WORK TO COMPLETE: Retype, word for word, each line between the lines holding "Click the red Seznam S map pin" and "This screenshot has width=980, height=1031.", inclusive, and leave the rest of the data alone.

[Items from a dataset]
--
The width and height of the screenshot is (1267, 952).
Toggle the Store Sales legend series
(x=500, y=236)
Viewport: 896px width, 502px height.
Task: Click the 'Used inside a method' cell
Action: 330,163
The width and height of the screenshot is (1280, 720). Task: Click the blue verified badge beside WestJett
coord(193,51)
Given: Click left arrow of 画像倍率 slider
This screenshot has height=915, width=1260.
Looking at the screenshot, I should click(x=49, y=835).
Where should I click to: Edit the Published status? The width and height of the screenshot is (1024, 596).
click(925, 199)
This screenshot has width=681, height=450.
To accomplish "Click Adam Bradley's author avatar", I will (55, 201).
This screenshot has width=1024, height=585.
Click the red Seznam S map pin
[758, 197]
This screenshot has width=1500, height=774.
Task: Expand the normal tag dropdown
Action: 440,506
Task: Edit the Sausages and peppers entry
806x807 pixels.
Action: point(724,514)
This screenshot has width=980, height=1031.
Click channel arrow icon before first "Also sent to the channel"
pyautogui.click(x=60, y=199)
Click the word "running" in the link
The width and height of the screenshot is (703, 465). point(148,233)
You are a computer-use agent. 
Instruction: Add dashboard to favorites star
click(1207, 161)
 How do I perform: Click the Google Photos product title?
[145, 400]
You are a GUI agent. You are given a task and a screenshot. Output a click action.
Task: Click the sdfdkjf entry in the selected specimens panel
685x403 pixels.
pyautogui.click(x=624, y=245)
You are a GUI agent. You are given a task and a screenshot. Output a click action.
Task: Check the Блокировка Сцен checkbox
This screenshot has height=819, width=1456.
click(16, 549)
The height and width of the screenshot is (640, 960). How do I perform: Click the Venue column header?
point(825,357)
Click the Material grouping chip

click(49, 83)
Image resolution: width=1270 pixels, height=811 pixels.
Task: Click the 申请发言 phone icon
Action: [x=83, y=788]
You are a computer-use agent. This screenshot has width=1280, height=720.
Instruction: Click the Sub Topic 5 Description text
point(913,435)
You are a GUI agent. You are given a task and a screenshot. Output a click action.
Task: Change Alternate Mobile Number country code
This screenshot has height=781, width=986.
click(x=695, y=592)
--
RESPONSE:
Click the red Seznam S map pin
[758, 197]
This screenshot has width=1500, height=774.
Task: Expand the normal tag dropdown
Action: 440,506
Task: Edit the Sausages and peppers entry
806x807 pixels.
Action: point(724,514)
This screenshot has width=980, height=1031.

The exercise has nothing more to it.